● **WHAT TO WORK ON**:
Retype the lines of data below word for word, starting at the line that contains "Viewport: 1344px width, 750px" and ending at the line that contains "tap(81, 28)", with both of those lines included.

● **Records from a data source**:
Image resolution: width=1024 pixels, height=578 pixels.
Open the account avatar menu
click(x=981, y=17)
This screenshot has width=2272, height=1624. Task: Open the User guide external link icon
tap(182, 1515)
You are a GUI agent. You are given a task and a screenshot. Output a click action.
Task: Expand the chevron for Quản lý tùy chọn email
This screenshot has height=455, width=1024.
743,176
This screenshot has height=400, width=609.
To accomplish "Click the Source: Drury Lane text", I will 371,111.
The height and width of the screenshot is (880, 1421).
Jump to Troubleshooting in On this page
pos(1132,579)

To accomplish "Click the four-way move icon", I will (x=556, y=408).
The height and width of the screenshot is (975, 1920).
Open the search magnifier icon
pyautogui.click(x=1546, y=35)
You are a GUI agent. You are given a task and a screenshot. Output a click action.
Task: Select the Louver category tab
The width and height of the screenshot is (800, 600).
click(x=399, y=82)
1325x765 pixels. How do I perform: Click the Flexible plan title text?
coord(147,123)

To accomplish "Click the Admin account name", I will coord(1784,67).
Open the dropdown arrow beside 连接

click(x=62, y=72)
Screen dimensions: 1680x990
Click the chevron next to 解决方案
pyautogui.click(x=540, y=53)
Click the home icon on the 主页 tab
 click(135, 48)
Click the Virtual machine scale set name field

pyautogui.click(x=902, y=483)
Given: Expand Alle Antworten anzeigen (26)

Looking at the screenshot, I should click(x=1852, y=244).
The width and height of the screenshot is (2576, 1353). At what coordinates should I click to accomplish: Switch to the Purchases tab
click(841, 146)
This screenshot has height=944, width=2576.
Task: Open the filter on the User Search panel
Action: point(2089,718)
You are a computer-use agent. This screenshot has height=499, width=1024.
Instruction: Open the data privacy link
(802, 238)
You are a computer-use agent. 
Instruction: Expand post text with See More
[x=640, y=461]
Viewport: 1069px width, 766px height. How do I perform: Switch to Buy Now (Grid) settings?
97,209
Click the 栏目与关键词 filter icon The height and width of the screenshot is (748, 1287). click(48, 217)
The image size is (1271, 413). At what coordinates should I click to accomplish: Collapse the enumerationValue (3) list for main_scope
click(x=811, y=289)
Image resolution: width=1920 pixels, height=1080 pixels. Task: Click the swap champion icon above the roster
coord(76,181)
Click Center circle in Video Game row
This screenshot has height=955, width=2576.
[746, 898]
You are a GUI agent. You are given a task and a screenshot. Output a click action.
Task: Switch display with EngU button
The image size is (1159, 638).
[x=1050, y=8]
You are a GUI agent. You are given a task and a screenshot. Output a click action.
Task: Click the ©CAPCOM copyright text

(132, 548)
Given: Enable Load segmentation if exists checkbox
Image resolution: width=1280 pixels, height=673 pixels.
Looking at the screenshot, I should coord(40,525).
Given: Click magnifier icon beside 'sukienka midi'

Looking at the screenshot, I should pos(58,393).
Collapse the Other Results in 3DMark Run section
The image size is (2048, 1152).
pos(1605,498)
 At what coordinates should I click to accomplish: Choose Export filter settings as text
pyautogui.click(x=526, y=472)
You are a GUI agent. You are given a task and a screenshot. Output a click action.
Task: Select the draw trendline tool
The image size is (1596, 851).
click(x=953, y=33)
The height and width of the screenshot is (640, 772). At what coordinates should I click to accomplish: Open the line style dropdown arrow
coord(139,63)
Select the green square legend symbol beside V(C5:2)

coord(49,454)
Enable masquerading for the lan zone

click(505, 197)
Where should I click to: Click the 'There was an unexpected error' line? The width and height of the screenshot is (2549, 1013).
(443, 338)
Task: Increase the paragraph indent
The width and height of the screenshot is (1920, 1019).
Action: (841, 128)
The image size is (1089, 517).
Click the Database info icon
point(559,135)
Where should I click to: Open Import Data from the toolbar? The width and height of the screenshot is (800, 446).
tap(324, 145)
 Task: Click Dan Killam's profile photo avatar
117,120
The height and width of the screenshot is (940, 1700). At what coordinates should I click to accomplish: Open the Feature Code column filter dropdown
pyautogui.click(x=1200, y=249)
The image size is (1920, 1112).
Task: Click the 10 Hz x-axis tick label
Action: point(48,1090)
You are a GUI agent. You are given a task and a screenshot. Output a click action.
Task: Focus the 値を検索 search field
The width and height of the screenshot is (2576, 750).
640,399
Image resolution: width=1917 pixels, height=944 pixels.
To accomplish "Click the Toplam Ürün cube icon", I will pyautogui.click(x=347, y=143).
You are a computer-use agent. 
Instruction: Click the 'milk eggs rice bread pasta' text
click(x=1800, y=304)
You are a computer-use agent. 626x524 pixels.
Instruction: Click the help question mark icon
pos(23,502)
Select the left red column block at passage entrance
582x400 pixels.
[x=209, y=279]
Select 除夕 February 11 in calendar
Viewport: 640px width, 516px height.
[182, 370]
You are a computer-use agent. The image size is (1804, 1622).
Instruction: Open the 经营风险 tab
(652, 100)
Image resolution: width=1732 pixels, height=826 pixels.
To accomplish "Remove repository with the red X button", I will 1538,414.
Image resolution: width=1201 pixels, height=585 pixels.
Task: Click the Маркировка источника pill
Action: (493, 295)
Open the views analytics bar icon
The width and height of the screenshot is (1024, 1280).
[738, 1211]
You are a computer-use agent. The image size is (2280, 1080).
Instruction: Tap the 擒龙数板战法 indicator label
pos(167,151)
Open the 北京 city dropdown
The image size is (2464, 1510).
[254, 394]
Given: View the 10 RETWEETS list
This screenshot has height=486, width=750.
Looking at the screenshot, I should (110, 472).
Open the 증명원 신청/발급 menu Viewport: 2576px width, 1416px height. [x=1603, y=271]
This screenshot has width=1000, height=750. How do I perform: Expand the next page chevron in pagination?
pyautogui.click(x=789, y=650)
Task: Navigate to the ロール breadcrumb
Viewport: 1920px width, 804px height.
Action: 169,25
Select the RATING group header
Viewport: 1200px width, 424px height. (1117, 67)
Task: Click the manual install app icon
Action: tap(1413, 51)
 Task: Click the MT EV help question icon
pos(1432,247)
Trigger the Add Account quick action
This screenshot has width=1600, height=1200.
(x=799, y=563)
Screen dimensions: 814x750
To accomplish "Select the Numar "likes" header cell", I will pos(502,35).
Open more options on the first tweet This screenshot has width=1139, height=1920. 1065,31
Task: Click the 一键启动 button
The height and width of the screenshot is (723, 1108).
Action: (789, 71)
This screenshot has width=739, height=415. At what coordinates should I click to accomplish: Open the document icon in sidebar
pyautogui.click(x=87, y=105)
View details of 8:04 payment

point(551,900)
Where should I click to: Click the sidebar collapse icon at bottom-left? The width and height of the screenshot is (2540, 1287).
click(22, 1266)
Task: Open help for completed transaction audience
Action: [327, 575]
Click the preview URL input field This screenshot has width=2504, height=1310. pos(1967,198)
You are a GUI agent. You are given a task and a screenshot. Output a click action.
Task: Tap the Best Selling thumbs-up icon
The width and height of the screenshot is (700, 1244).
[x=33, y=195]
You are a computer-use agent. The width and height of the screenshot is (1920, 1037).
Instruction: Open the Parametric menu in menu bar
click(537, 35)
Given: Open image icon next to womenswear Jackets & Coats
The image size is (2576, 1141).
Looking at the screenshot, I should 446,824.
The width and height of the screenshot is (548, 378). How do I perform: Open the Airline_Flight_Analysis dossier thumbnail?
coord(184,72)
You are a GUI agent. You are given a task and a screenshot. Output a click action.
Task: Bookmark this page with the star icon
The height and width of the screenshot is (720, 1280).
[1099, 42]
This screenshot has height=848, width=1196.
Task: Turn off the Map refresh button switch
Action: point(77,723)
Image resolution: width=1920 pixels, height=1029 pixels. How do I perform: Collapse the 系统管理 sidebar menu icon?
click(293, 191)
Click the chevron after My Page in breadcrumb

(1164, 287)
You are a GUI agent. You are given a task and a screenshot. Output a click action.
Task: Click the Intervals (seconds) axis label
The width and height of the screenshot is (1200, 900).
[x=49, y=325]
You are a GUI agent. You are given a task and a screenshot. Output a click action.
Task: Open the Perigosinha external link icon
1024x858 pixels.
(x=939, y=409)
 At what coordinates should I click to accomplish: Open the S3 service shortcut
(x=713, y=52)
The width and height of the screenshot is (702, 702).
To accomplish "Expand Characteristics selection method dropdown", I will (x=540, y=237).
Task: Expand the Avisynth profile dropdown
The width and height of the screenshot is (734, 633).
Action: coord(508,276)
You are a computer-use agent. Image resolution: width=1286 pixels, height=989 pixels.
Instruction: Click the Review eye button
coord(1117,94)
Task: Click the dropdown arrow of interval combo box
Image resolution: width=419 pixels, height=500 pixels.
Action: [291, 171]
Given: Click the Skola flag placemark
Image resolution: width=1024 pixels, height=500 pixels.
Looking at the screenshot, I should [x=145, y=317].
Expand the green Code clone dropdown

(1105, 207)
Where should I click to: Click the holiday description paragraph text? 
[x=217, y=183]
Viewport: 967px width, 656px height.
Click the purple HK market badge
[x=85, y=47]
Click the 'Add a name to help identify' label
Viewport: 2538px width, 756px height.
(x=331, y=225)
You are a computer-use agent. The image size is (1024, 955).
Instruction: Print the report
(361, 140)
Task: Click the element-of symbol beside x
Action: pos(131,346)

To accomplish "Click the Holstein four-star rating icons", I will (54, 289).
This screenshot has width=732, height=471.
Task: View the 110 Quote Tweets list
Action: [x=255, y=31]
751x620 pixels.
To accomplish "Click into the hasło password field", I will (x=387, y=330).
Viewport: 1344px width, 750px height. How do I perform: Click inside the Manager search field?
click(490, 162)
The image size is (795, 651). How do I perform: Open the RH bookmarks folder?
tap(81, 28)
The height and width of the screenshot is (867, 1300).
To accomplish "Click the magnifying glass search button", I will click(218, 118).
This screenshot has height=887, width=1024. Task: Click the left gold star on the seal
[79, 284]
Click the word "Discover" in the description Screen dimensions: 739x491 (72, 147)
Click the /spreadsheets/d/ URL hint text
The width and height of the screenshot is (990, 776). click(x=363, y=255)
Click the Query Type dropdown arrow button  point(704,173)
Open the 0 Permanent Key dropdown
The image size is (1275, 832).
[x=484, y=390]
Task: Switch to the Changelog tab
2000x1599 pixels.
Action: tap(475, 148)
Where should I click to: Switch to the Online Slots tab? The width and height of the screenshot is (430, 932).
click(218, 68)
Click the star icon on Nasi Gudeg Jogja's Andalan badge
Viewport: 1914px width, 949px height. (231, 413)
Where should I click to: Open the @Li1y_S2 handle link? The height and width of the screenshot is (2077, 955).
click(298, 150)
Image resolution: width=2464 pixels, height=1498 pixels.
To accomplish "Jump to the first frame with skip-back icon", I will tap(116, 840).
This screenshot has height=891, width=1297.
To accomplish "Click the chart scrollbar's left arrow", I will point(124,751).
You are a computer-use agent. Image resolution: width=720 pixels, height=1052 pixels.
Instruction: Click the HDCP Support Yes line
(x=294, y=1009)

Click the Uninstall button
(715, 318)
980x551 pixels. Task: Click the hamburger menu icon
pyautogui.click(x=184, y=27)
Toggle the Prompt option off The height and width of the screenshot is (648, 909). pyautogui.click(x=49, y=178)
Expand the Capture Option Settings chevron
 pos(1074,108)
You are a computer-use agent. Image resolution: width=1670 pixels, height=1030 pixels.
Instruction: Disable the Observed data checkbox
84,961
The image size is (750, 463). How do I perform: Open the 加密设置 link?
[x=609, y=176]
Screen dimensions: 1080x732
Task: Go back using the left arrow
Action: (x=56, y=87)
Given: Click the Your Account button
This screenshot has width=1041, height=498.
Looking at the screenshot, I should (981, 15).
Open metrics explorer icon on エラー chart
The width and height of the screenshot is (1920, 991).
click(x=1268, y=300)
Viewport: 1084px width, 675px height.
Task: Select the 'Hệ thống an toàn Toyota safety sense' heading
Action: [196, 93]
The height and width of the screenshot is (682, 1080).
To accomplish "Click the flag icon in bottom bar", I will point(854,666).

● **ANSWER TO THIS TASK**:
Viewport: 1344px width, 750px height. How do I perform: Click inside the Manager search field?
click(490, 162)
The image size is (795, 651). How do I perform: Open the RH bookmarks folder?
tap(81, 28)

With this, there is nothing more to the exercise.